Zelensky afirma que EUA pressionarão Kiev e Moscou por acordo para fim de guerra até junho
Trump quer realizar a próxima rodada de negociações trilaterais já na semana que vem, em Miami
Internacional|Do Estadão Conteúdo
O presidente da Ucrânia, Volodymyr Zelensky, afirmou que os Estados Unidos deram a Kiev e a Moscou um prazo até junho para alcançar um acordo que encerre a guerra iniciada há quase quatro anos.
Segundo ele, caso não haja entendimento até esse período, o governo do presidente americano, Donald Trump, deverá aumentar a pressão sobre ambos os lados para forçar um desfecho.
“Os americanos estão propondo que as partes encerrem a guerra até o início deste verão do hemisfério norte e provavelmente exercerão pressão sobre as partes exatamente de acordo com esse cronograma”, disse Zelensky a repórteres.
“Eles dizem que querem fazer tudo até junho. Farão tudo para acabar com a guerra e querem um cronograma claro de todos os acontecimentos”, acrescentou.
Rodada em Miami
O presidente ucraniano afirmou ainda que os EUA sugeriram realizar a próxima rodada de negociações trilaterais já na semana que vem e, pela primeira vez, em território norte-americano, provavelmente em Miami.
“Confirmamos nossa participação”, disse.

┄┄┄┄┄┄┄┄┄┄

• **TAREFA ATRIBUÍDA 1**: Repita literalmente o trecho da notícia sobre o prazo americano para o fim da guerra que vai de "Segundo ele, caso" até "forçar um desfecho.".
• **TAREFA ATRIBUÍDA 2**: Prossiga a notícia sobre a pressão dos EUA por um acordo entre Kiev e Moscou, começando logo após a última frase apresentada.

┄┄┄┄┄┄┄┄┄┄

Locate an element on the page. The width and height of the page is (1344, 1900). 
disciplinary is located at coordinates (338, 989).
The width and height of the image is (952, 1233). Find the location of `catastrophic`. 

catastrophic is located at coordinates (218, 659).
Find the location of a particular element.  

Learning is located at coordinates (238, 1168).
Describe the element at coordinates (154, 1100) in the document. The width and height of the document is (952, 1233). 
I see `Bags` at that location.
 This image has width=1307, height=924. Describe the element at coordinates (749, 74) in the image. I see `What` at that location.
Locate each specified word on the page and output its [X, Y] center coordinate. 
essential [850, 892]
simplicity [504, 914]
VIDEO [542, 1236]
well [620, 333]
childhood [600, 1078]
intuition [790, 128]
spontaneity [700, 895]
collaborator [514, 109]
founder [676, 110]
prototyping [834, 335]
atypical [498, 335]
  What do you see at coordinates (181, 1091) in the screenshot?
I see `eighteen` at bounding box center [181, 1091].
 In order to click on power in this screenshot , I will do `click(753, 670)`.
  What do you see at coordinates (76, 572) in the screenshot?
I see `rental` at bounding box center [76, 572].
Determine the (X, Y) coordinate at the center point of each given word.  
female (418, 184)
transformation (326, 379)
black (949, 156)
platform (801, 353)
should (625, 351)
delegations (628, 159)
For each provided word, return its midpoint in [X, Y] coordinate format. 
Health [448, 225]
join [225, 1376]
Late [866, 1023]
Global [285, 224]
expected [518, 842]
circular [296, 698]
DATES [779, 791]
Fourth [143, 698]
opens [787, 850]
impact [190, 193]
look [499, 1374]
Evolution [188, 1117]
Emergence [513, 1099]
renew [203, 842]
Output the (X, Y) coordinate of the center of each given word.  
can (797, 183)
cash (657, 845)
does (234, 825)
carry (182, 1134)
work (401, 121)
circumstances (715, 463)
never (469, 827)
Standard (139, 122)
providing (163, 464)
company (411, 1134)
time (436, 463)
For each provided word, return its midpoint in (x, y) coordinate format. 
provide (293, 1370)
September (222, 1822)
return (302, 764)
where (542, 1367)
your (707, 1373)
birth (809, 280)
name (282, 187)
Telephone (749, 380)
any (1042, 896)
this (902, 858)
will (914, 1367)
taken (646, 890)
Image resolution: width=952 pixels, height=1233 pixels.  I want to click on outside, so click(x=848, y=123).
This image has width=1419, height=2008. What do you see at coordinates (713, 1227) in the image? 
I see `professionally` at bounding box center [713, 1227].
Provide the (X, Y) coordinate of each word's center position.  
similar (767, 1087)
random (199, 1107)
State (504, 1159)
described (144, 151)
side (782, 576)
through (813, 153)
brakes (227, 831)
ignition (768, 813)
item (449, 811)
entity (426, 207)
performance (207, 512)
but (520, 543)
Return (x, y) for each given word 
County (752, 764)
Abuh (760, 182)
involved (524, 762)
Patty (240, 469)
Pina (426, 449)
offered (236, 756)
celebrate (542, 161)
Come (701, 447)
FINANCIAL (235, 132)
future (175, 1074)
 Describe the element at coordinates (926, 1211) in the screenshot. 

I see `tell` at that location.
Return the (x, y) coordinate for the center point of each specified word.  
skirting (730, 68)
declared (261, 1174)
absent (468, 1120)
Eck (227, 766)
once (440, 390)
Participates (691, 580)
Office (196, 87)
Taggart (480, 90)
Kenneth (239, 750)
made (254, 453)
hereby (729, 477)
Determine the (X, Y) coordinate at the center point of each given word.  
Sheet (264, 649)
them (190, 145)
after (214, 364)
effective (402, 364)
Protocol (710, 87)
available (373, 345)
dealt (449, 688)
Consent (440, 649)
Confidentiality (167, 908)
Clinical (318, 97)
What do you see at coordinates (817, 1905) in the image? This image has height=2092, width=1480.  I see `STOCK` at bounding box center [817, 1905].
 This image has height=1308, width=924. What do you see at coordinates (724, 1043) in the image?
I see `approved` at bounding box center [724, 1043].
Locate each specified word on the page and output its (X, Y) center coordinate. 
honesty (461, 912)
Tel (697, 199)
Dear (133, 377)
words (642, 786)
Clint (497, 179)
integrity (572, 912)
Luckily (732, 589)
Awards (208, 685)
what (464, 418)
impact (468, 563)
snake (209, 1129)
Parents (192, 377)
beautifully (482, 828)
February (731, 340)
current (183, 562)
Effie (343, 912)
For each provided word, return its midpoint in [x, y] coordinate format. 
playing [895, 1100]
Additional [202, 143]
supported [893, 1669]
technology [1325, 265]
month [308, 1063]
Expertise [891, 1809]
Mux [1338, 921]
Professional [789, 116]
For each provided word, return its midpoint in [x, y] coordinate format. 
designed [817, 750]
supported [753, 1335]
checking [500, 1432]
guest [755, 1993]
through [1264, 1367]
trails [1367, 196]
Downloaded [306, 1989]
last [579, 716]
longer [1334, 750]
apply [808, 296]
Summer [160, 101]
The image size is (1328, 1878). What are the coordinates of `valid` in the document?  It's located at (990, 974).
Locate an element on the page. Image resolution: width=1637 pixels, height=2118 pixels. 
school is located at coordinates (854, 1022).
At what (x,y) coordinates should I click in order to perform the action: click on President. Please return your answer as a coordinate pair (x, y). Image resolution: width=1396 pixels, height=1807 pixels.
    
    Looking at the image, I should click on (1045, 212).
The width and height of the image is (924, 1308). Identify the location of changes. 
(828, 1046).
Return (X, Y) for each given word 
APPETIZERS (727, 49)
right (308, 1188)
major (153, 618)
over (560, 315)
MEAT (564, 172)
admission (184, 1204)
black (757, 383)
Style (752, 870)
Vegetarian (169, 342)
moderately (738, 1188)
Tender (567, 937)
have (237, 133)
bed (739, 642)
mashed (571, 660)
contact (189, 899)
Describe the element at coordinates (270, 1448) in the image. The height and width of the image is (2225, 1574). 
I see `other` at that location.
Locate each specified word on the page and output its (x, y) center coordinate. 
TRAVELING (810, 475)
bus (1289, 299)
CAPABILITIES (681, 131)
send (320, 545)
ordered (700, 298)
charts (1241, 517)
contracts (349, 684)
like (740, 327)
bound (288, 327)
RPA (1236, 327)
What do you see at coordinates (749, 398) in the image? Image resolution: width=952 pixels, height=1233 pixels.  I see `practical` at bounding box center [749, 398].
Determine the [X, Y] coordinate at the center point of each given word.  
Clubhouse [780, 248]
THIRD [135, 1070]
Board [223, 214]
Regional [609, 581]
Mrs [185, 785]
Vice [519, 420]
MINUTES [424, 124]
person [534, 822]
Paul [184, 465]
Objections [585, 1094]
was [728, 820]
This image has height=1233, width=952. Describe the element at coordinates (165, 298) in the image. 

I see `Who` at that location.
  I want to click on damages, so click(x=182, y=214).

┄┄┄┄┄┄┄┄┄┄

• **RESPOSTA ESPERADA 1**:
Segundo ele, caso não haja entendimento até esse período, o governo do presidente americano, Donald Trump, deverá aumentar a pressão sobre ambos os lados para forçar um desfecho.

• **RESPOSTA ESPERADA 2**:
O novo prazo sucede as conversas trilaterais mediadas por Washington em Abu Dhabi, que terminaram sem avanços concretos diante de exigências consideradas inconciliáveis.
A Rússia pressiona a Ucrânia a se retirar do Donbass, onde os combates seguem intensos, condição que Kiev afirma que jamais aceitará.
Em mensagem divulgada também neste sábado, via Telegram, Zelensky voltou a criticar Moscou e cobrou reação dos países envolvidos no processo diplomático.
“Todos os dias, a Rússia pode optar pela diplomacia de verdade, mas escolhe novos ataques”, afirmou.
Segundo ele, é necessário impedir que o Kremlin use o frio como instrumento de pressão, o que exige mais apoio militar ao país.
“Para isso, são necessários mísseis para os sistemas Patriot, NASAMS e outros. Cada remessa nos ajuda a atravessar este inverno”, disse, agradecendo aos parceiros que “realmente colaboram”, sem elencar nomes ou países.